I am just wandering in for the day, so don't expect any further response.
Pierre wrote in message <814hkq$965$1 at news2.isdnet.net>...
>I agree with Tyson. Computer are more and more helpful. but we are still
not
>able to calculate reliably the 3D structure of a single protein. Thus,
>saying that one day we will be able to calculate a vaccine with a
>supercomputer is science fiction. May be we will. May be not. Notice also
>that it is a reductionist/determinist dream that might be totally
irrelevant
>to biology. For example, will the same supercomputer be able to calculate
>the future evolution of man ?
Progress is being made in predicting the 3-D structure of proteins. By the
end
of next century that will not be a problem. However, there are more
problems than
that in fighting disease.
The least of which is finding out which protein is being affected by the
disease.
Computers are used heavily now in what is called rational drug design:
Approach 1 - active site not known
1) Take a known drug that works.
2) Build a model of the active site where the molecule
determines its shape and charge distribution of your model site.

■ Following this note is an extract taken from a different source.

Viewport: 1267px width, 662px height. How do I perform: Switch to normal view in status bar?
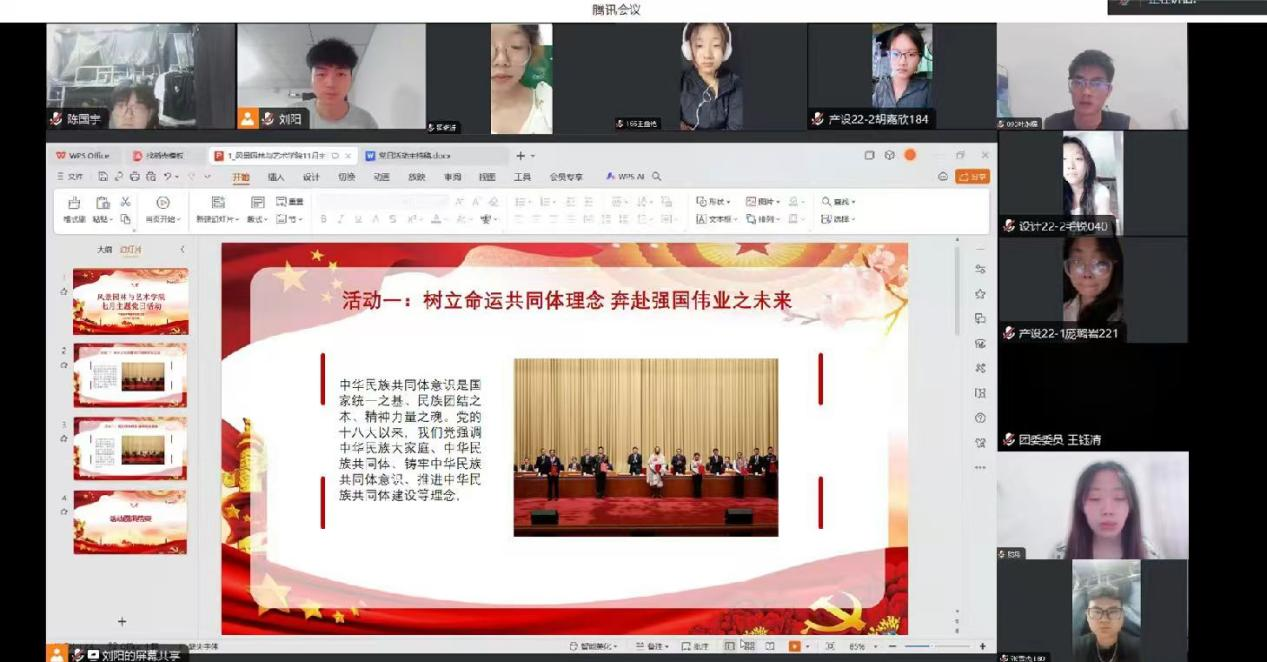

For example, if the drug has a hydrophobic chain, there probably is
a hydrophobic pocket at a corresponding position in the active site.
3) Make changes to the drug. From the effects, one can refine the model
shape and charge distribution of the active site.
Approach 2 - active site structure known
1) Make a theoretical combinatorial library of molecules that bind to
the site.
2) Compute the binding of each.
3) Examine the shapes and charge distributions of the best, try different
types of drugs that will give similar ones.
What can be done quite nicely (although there is room for better
quantitative accuracy that will also come) is computing of binding
to an active site.
However, just because a molecule has the best binding ability does not
mean it is the best drug. It also has to *get to* the protein (or DNA, or
RNA),
not be metabolized, the treatment has to depend on strength of
binding to the active site (best for competitive inhibition), and it should
not
bind to other active sites as well, which can cause side effects.
It is a long, tedious process.
One way to try to reduce the side effects is to introduce rigidity into the
molecule. This would work best where a flexible molecule takes one
shape in binding to the active site desired, and another in binding to the
site which causes side effects. If you can make a drug with the rigid
conformation close to the first, it will not bind as well to the second.
Rigidity can be introduced primarily by using rings instead of chains.
Combinatorial chemistry relies more on automation rather than
*calculations*,
although computer data analysis and process control is required.
I have heard this approach called irrational drug design. There is no clear
advantage of irrational to rational. The major drug companies use both.
Experiments will always have to be done in the foreseeable future,
although theory will help in both the screening of compounds AND
in the study of the basic processes. Theory is also a major component
of the latter.
Tracy P. Hamilton